### EXERCÍCIOS PROPOSTOS
1. Segundo o texto sobre ameaças cibernéticas, quais tipos de informação estão hoje disponíveis em redes de computadores? Liste todos.
2. De acordo com o texto sobre ameaças cibernéticas, por que as facilidades trazidas pelo avanço tecnológico estão vinculadas a riscos à segurança das pessoas e dos Estados? Responda em até três frases.
3. Dê continuidade ao texto sobre ameaças cibernéticas a partir da última frase apresentada.

### TEXTO FORNECIDO
:::

Tais ataques são realizados tendo como dimensão o ciberespaço, termo cunhado pelo escritor canadense Willian Gibson, em 1984, em seu romance de ficção científica NEUROMANCER. Nas suas palavras ciberespaço é “uma alucinação consensual, vivida diariamente por bilhões de operadores legítimos, em todas as nações”. Passados cerca de quarenta anos, o que era uma ideia romântica de Willian Gibson se tornou realidade.
O acelerado avanço tecnológico ocorrido neste, relativamente, curto espaço de tempo propiciou confortos e facilidades dos quais quase a totalidade dos seres humanos não quer deixar de usufruir. Contudo, a estas mesmas facilidades, estão vinculados diversos riscos à segurança das pessoas e dos Estados, pois, atualmente, quase toda informação, seja pessoal, de empresas ou de governos está, de alguma forma, disponível em rede de computadores que podem sofrer ataques cibernéticos.
O presente ensaio pretende apresentar duas lições aprendidas relacionadas aos resultados de aprendizagem 3.1 e 3.5 do Curso de Segurança Cibernética Aplicada, analisando os impactos das ameaças cibernéticas na segurança nacional e formulando recomendações que contribuam para o fortalecimento da segurança e da confiança mútua regional no hemisfério ocidental.
Ataques cibernéticos podem ter consequências simples, como a desconfiguração de sítios de internet, chamados de “defacement”, cujo impacto não vai muito além de macular a imagem do proprietário do sítio, seja ele privado ou governamental, até aqueles com elevado impacto, como, por exemplo, os do tipo DDOS, ataques de negação de serviço distribuído, que envia múltiplas solicitações para o recurso web atacado – com o objetivo de exceder a capacidade do website de lidar com múltiplas solicitações e impedir que ele funcione corretamente , que podem afetar serviços essenciais da população, prejudicando o bem-estar social. Kim Zetter cita que, precedendo a invasão russa, diversas agências governamentais ucranianas sofreram ataques do tipo defacement em seus sítios de internet e, logo em seguida, a Microsoft anunciou ter detectado nesses mesmos sítios um poderoso software malicioso, capaz de destruir todos os arquivos . Tal incidente ficou conhecido como Whispergate.

:::

### EXTRATO DOS DADOS
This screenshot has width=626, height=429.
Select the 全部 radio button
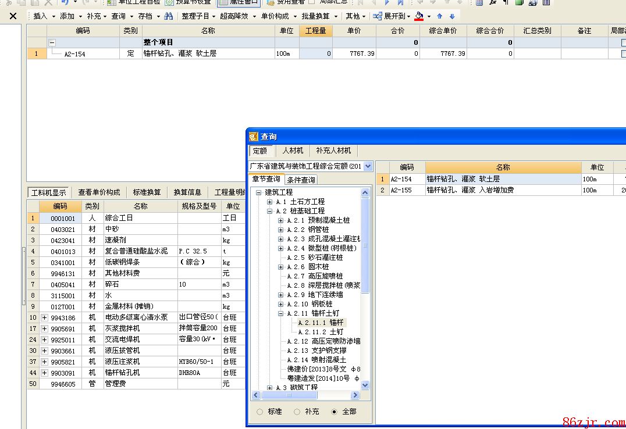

:::

### RESPOSTAS POR TAREFA
1.
- Informação pessoal
- Informação de empresas
- Informação de governos

2. Essas facilidades trazem riscos porque, atualmente, quase toda informação, seja pessoal, de empresas ou de governos, está de alguma forma disponível em redes de computadores. Essas redes podem sofrer ataques cibernéticos.

3.
O espaço cibernético, como descrito no Guia de Defesa Cibernética da Junta Interamericana de Defesa, é um conceito, uma ideia, não é um espaço material, físico ou tangível, por isso permite a transversalidade nas demais dimensões geopolíticas dos conflitos.
Considerando os acontecimentos até o momento vivenciados antes e durante o conflito Rússia-Ucrânia, ora em curso, tomamos como primeira lição aprendida que ataques cibernéticos, por conta das características supracitadas e como aprendido durante o curso, são difusos, de difícil atribuição e muitas vezes de difícil detecção, isto é, quando o percebemos já não há mais como evitá-lo.
Como apresentado nas aulas do curso, as taxas de crescimento de usuários de internet; de proprietários de smartphones; e de usuários de redes sociais são maiores do que a taxa de crescimento da população mundial, denotando que estamos vivendo em um mundo cada vez mais conectado. E, na mesma proporção em que nos tornamos mais conectados, também nos tornamos mais suscetíveis aos riscos das ameaças cibernéticas e maiores são os impactos delas decorrentes.
Com isso, as políticas públicas deverão estar focadas em investimentos na educação, primordialmente, a fim de proporcionar à população uma maior consciência de segurança cibernética, e em tecnologia e treinamento, para garantir maior resiliência aos sistemas de controle das infraestruturas críticas. Além disso, dos investimentos mencionados, tais políticas deverão focar em uma governança adequada, a fim de minimizar os riscos inerentes às ameaças cibernéticas.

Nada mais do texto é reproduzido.